The War Illustrated, Volume 5, No. 123, Page 550-551, March 10, 1942.
The majority of the British women and children were evacuated from Singapore before the final Japanese assault. From The Daily Mail correspondent, Cedric Salter, came this impression of the scene on one of the liners engaged in the work of rescue.
Women and children are sleeping on the decks, in hammocks slung from all conceivable supports, and on the floors of packed cabins and saloons aboard this great North Atlantic liner, now a rescue ship. The liner landed Indian reinforcements at Singapore before picking up 900 British women and 500 children to carry them to safety.
Twice we have been attacked. Once a bomb fell only 30 yards away, blotting out one of the tugs helping to nose us out of harbour. All four of the tug's crew were killed, and a dozen small holes were drilled in our own side. But after three days we were out of range of enemy bombers.
There is still need for unceasing vigilance, however, against submarines or surface raiders. In my two-hour turns on watch, shared with the mere handful of men on board. I have seen nothing but the endless waste of blue water. Fierce line squalls occasionally scud across our path, lashing us at our look-out posts with warm rain, which a minute later rises in steam from our clothes as the scorching sun reappears.
The drama of life goes on aboard ship. There have already been four births. Most of the women have left homes and husbands behind in besieged Singapore, but even so the ship has something of the holiday air it used to have on its peacetime fashionable summer cruises.
Only for the hushed quarter of an hour when the news is broadcast from London is there any tension. Gaiety then dies out of faces as the grim story is told of those left behind.

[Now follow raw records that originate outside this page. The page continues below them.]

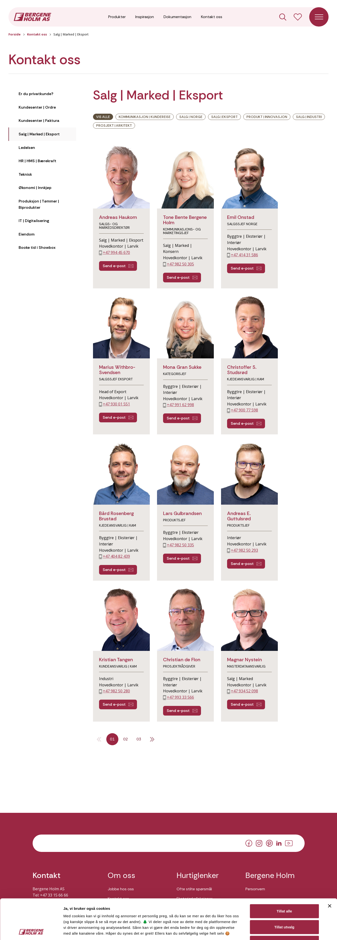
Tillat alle (284, 871)
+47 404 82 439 (116, 556)
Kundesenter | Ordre (37, 107)
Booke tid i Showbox (37, 247)
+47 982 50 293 (244, 550)
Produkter (117, 16)
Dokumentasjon (177, 16)
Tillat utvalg (284, 887)
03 (138, 739)
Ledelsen (27, 147)
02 (125, 739)
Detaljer (257, 930)
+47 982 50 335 (180, 545)
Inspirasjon (144, 16)
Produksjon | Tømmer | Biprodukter (39, 204)
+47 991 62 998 (180, 404)
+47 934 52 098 (244, 691)
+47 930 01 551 (116, 404)
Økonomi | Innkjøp (35, 187)
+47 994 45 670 (116, 252)
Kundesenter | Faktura (39, 120)
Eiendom (27, 234)
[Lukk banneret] (329, 865)
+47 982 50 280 (116, 691)
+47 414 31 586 (244, 255)
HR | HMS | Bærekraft (37, 160)
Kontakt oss (211, 16)
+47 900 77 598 (244, 410)
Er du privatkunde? (36, 93)
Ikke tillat (284, 902)
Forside (14, 34)
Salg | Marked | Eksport (39, 134)
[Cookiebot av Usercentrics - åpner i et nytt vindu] (31, 930)
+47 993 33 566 (180, 697)
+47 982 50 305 (180, 264)
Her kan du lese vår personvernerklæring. (96, 905)
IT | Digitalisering (34, 220)
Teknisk (25, 174)
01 (112, 739)
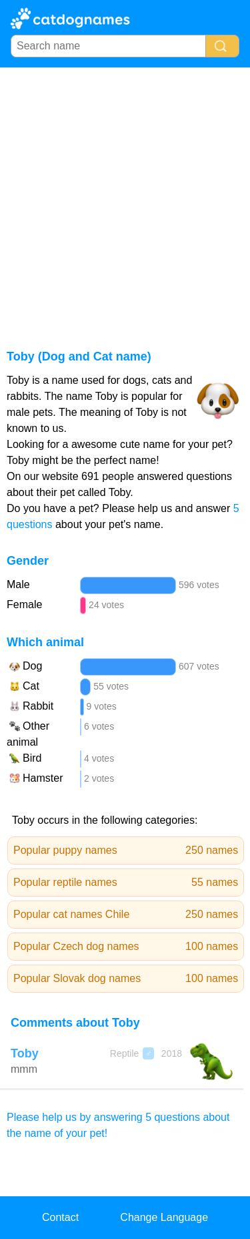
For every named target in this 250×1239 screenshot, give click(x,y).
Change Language (164, 1217)
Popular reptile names (125, 883)
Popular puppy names (125, 850)
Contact (60, 1217)
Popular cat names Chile (125, 915)
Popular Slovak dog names (125, 979)
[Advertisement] (125, 199)
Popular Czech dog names (125, 947)
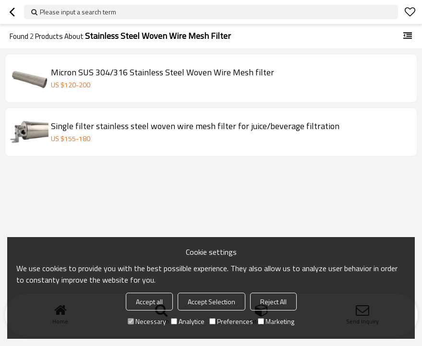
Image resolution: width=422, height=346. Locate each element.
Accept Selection (211, 302)
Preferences (231, 321)
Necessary (147, 321)
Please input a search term (78, 12)
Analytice (188, 321)
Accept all (149, 302)
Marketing (276, 321)
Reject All (273, 302)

Beach pyjamas or shorts are the mode. But the wearers must wait on themselves, carrying heavy trays from the kitchens to release the skeleton staff of overworked stewards for the actual cooking. Long lines of drying laundry continually flutter in the hot tropical wind.
The greatest hardship is the black-out. It means that every porthole and door must be sealed at night against showing a light. In the airless temperatures of the hundreds the heat becomes intolerable. The result is that now, after nearly a week, some of the children are pale and fretful. Their mothers even are showing signs of strain.
I am writing this in my "quarters" – a mattress under the long muzzle of a gun mounted aft – as Lights Out is being sounded. The faintly phosphorescent wake is stretching away towards the east as the ship bears its cargo from danger towards friendlier land.